• TEXTE CHOISI
------------------------------------------------------------------------

De quoi ça parle?
D’une actrice vieillissante (Tilda Swinton) qui vient d’être abandonnée par son amant. Seule dans son appartement, elle attend que l’homme vienne chercher ses affaires, récupérer son chien et qu’il ait le courage de lui faire ses adieux face-à-face. Après quatre ans de passion, elle mériterait bien cela.
Il finit par l’appeler après trois jours d’attente. Elle lui parle tout d’abord calmement, raisonnablement, mais peu à peu, elle libère également sa colère, sa frustration, son envie d’en finir avec cette relation et de cette vie pesante qui est la sienne.
Pourquoi on adore?
Parce que Pedro Almodovar accomplit ici un rêve de jeunesse : adapter à l’écran la courte pièce de Jean Cocteau, “La Voix humaine”.
Il avait déjà souhaité réaliser ce film dans les années 1980, mais avait été amené à renoncer, devant l’impossibilité de signer un long-métrage à partir du matériau d’origine, un monologue d’environ 40 minutes. A la place, il avait brodé autour de la pièce et imaginé l’histoire de Femmes au bord de la crise de nerfs, son premier succès international, présenté à la Mostra de Venise en 1988 et primé par un prix du scénario mérité.
Pendant le confinement, le cinéaste espagnol a eu l’envie de relancer ce vieux projet, de le filmer d’une traite, avec la complicité de Tilda Swinton, et de le monter rapidement pour une projection à la Mostra de Venise, pour “boucler la boucle” en beauté. Mais là encore, il prend quelques libertés avec la pièce originale. Déjà, il ne respecte pas le texte à la lettre. Il le place dans un contexte plus moderne, le centre autour d’une actrice sur le déclin (le personnage, pas Tilda Swinton) et surtout, il l’ampute d’une bonne partie de son contenu au profit d’une représentation plus visuelle des émotions qui traversent le personnage. Ici, on est au cinéma, pas au théâtre. Si le texte reste évidemment au coeur du récit, un fil conducteur pour expliciter la situation, c’est avant tout par sa mise en scène que le cinéaste nous communique la détresse du personnage. Ses élégants mouvements de caméra, ses alternances de plans larges et de gros plans, permettent d’aller saisir les moindres tressaillement de l’âme du personnage.
Le décor dans lequel évolue le personnage est également très cinématographique. C’est à la fois un appartement qui semble réel et le studio de cinéma où cet appartement a été reconstitué. Le personnage passe de l’un à l’autre, abolissant les frontières entre fantasme et réalité, vérité et fiction. La caméra virevolte dans ce décor, utilisant à fond tous les ressorts du cinéma de genre pour mieux nous faire vivre cet étrange “thriller sentimental et introspectif”.

------------------------------------------------------------------------

• TRAVAIL À FAIRE
(a) Comment traduire en anglais cette phrase du texte choisi : « Le personnage passe de l’un à l’autre, abolissant les frontières entre fantasme et réalité, vérité et fiction. » ?
(b) D’après le texte choisi, en quelle année Femmes au bord de la crise de nerfs a-t-il été présenté à la Mostra de Venise ?
(c) Ces affirmations concordent-elles avec le texte choisi ? Répondez par oui ou non pour chacune, en citant les mots qui tranchent.
(i) L’amant téléphone à l’actrice après trois jours d’attente.
(ii) Almodovar reprend le texte de Cocteau mot pour mot.
(iii) La pièce de Cocteau est un monologue d’environ deux heures.

• DONNÉES FOURNIES
------------------------------------------------------------------------

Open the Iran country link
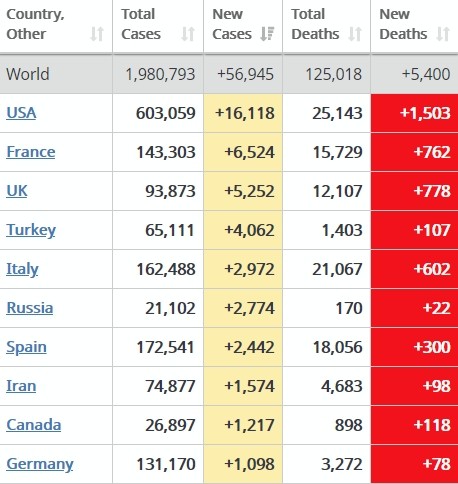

------------------------------------------------------------------------

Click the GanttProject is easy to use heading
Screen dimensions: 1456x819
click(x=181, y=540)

------------------------------------------------------------------------

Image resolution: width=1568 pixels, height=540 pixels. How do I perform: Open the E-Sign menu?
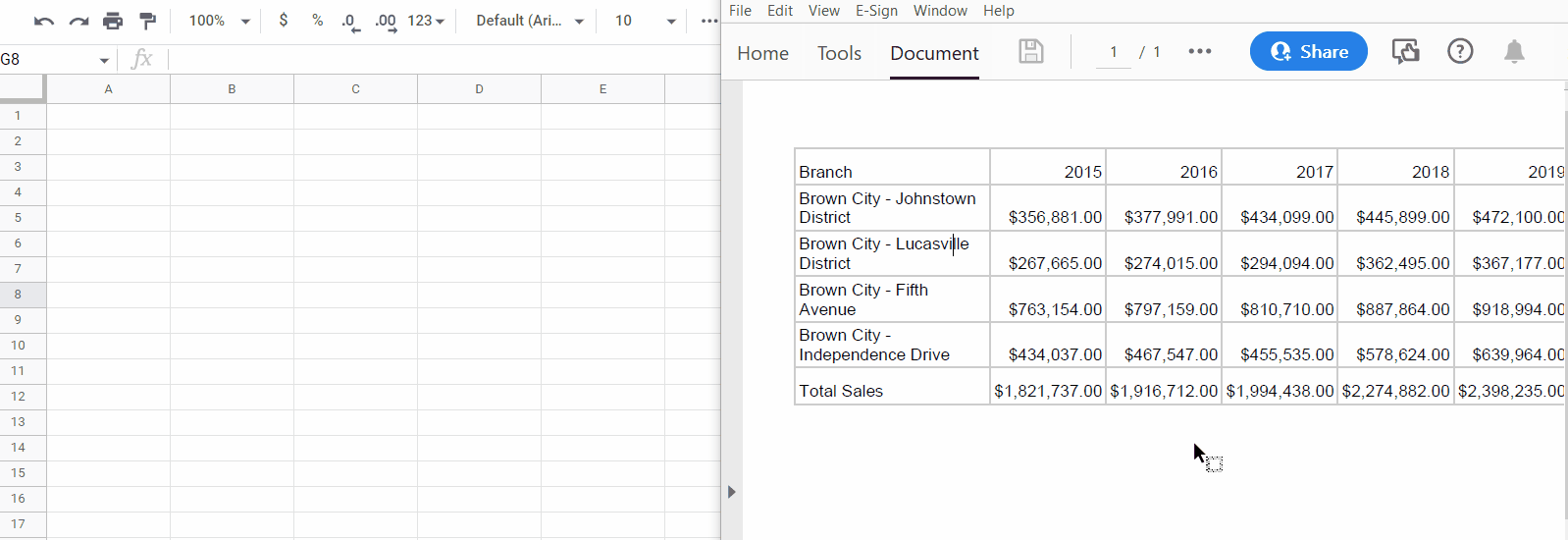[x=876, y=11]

------------------------------------------------------------------------

• LES RÉSULTATS
(a) The character moves from one to the other, erasing the boundaries between fantasy and reality, truth and fiction.

(b) En 1988.

(c)
(i) Oui : « Il finit par l’appeler après trois jours d’attente. »
(ii) Non : « Déjà, il ne respecte pas le texte à la lettre. »
(iii) Non : « un monologue d’environ 40 minutes »